Thursday, June 05, 2025

Sai Baba


Interesting information about Sai Baba that I was reminded of in my daily Meher Baba newsletter (link). 
On June 5th 1927, Baba went with a few of the mandali to Aurangabad, and from there proceeded to the Ellora Caves and the area called Khuldabad. While drinking tea at Khuldabad, Baba disclosed, “The tomb of Sai Baba’s Master Zarzari Bakhsh is in Khuldabad.” When asked how this could be since Zarzari Bakhsh actually lived hundreds of years prior to Sai Baba, Meher Baba answered, “You have no idea of how great is the grace of the Perfect Master. While Zarzari Bakhsh was alive, Sai, in a previous incarnation, was his disciple. The Master’s grace descended upon him at that time; however, it carried over and made him perfect after seven hundred years. Zarzari Bakhsh means Giver of the Wealth of Wealth. This he gave to Sai.” The group returned to Meherabad the same day. Sai Baba of Shirdi had physical contact with other Masters — Gopal Rao and the Swami of Akalkot. However, it was Zarzari Baksh who bestowed Realization upon Sai while he was in a cave at Khuldabad. The Swami of Akalkot brought Sai down and made him a Perfect Master.
Thus the connection between a Perfect Master and his disciple can extend over lifetimes and Realisation can be bestowed in the physical absence of the Master, although I surmise that this is not the norm. I've been to the Ellora Caves and even to the cave at Khuldabad (about four miles away) were Sai Baba received Enlightenment.

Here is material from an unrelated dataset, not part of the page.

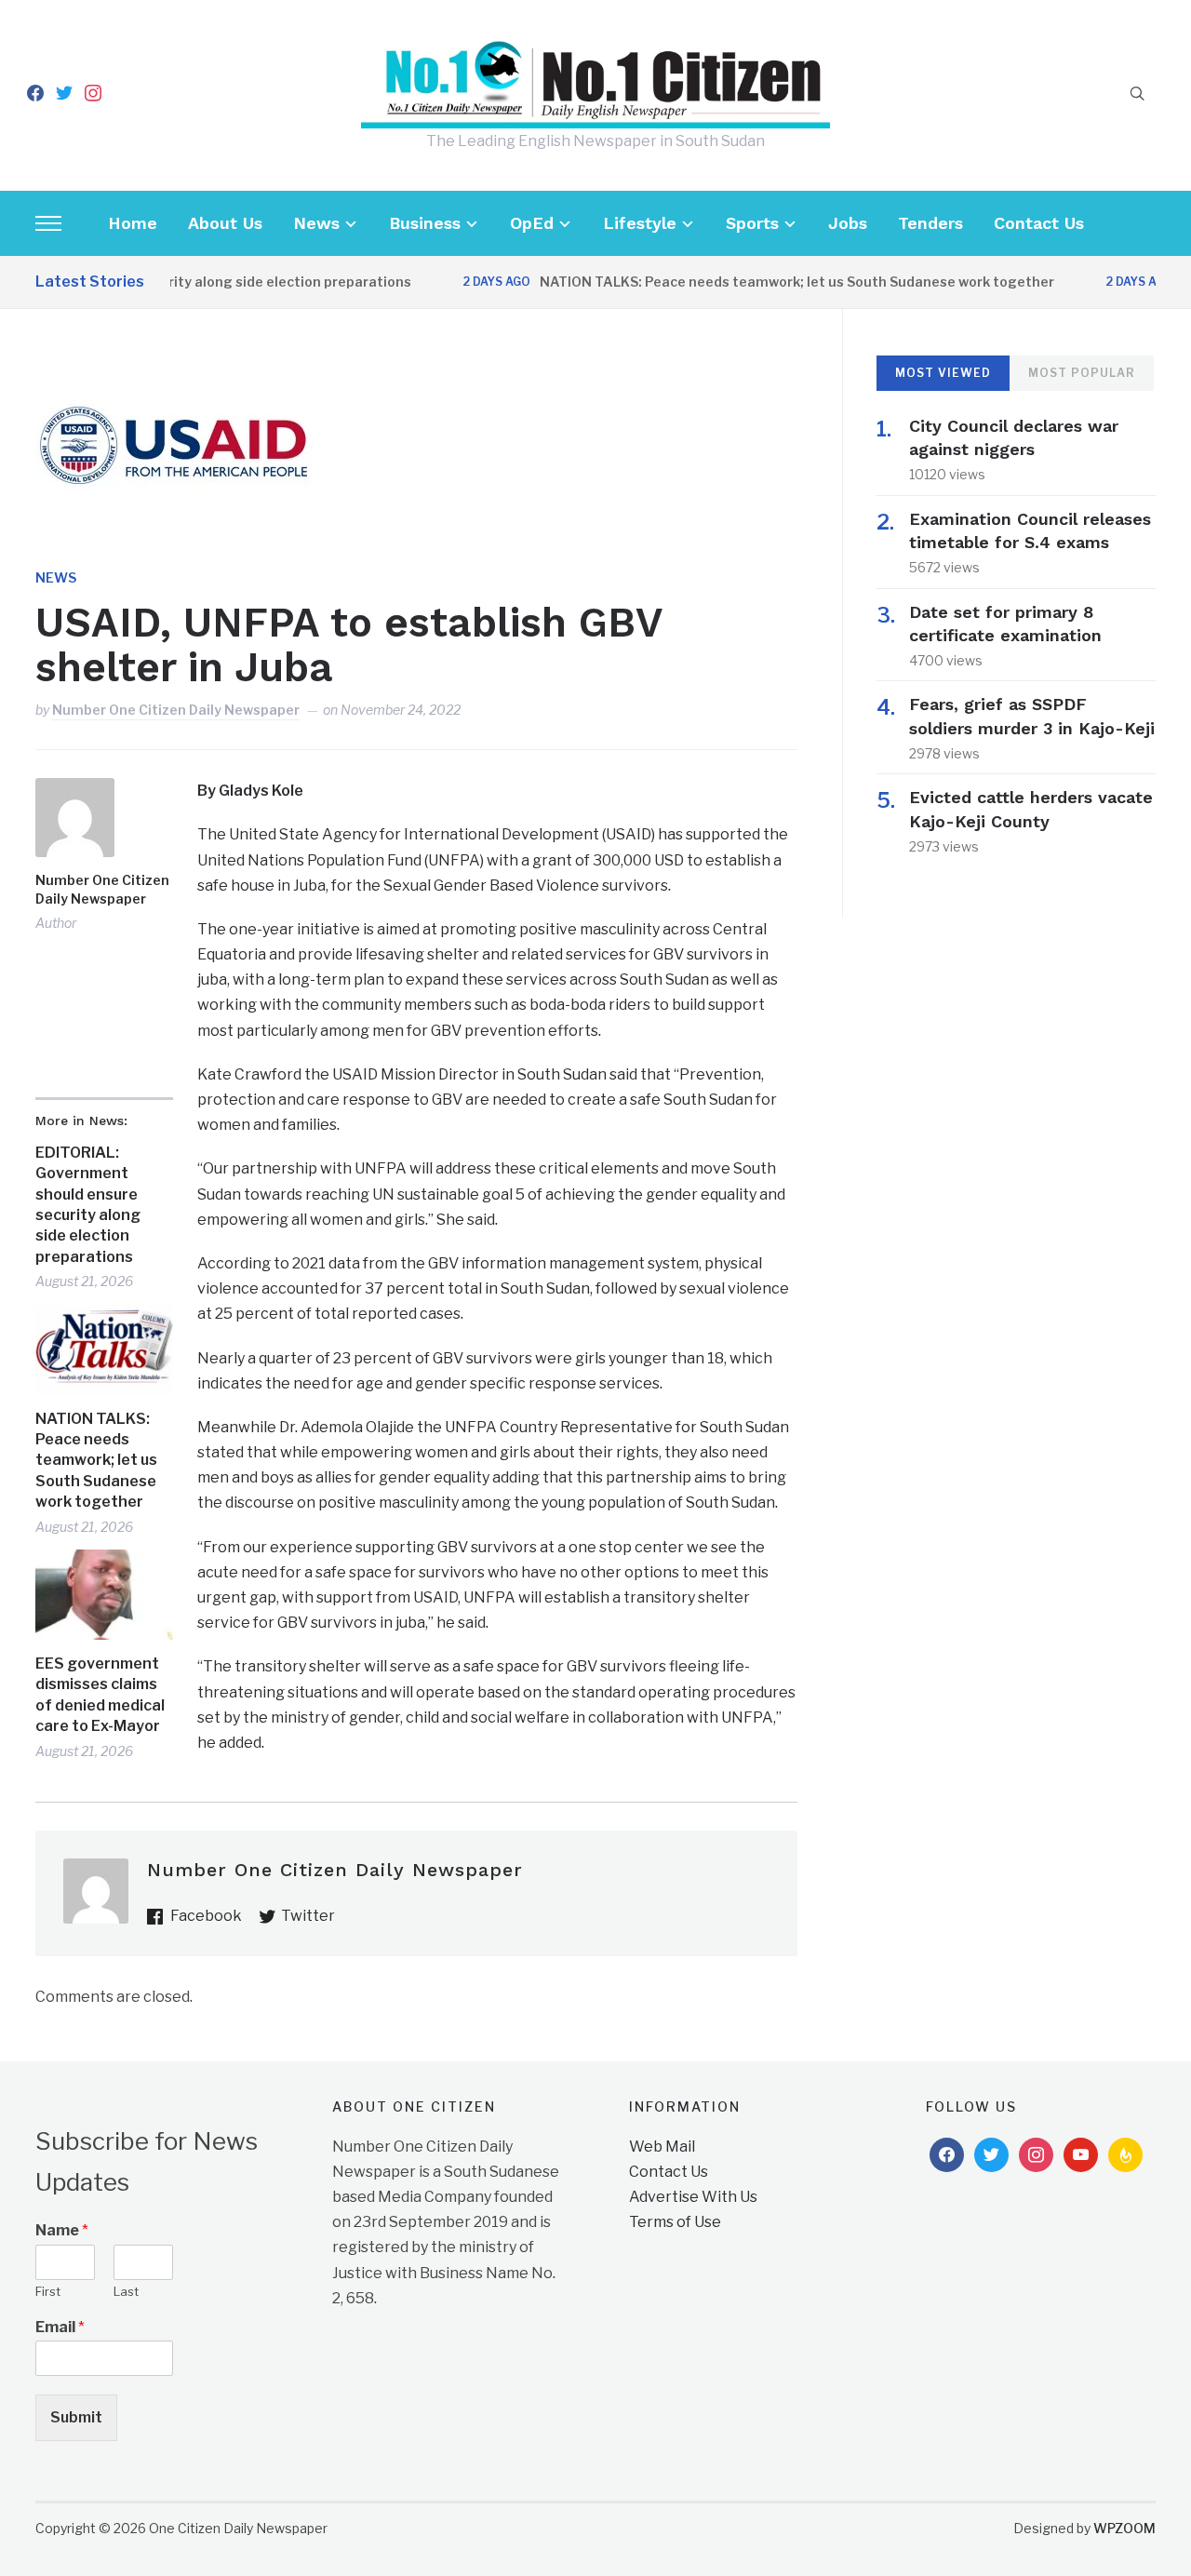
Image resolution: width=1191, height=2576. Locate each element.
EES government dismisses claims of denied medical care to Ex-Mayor (100, 1695)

Wikipedia (the source of all knowledge) had this to say about Khuldabad:
The name 'Khuldabad' translates to 'Abode of Eternity'. It is derived from the posthumous title of Mughal Emperor Aurangzeb, 'khuld-makan' (lit. 'Dwelling in Paradise'); the name came into currency following Aurangzeb's interment in the city. Priorly, the city was known as 'Rauza' (lit. 'Garden of Paradise'), a common term used to describe Sufi shrines in South Asia.

This made me realise how little I know about the Mughal Empire and reference to Sufi shrines I found quite intriguing. I downloaded "The Last Mughal" by William Dalrymple from the Internet Archive and transferred it to my Kindle. It looks like an interesting read.

On a hazy November afternoon in Rangoon, 1862, a shrouded corpse was escorted by a small group of British soldiers to an anonymous grave in a prison enclosure. As the British Commissioner in charge insisted, “No vestige will remain to distinguish where the last of the Great Moghuls rests.” 

Bahadur Shah Zafar II, the last Mughal Emperor, was a mystic, an accomplished poet and a skilled calligrapher. But while his Mughal ancestors had controlled most of India, the aged Zafar was king in name only. Deprived of real political power by the East India Company, he nevertheless succeeded in creating a court of great brilliance, and presided over one of the great cultural renaissances of Indian history.

Then, in 1857, Zafar gave his blessing to a rebellion among the Company’s own Indian troops, thereby transforming an army mutiny into the largest uprising any empire had to face in the entire course of the nineteenth century. The Siege of Delhi was the Raj’s Stalingrad: one of the most horrific events in the history of Empire, in which thousands on both sides died. And when the British took the city—securing their hold on the subcontinent for the next ninety years—tens of thousands more Indians were executed, including all but two of Zafar’s sixteen sons. By the end of the four-month siege, Delhi was reduced to a battered, empty ruin, and Zafar was sentenced to exile in Burma. There he died, the last Mughal ruler in a line that stretched back to the sixteenth century.

Award-winning historian and travel writer William Dalrymple shapes his powerful retelling of this fateful course of events from groundbreaking material: previously unexamined Urdu and Persian manuscripts that include Indian eyewitness accounts and records of the Delhi courts, police and administration during the siege. The Last Mughal is a revelatory work—the first to present the Indian perspective on the fall of Delhi—and has as its heart both the dazzling capital personified by Zafar and the stories of the individuals tragically caught up in one of the bloodiest upheavals in history.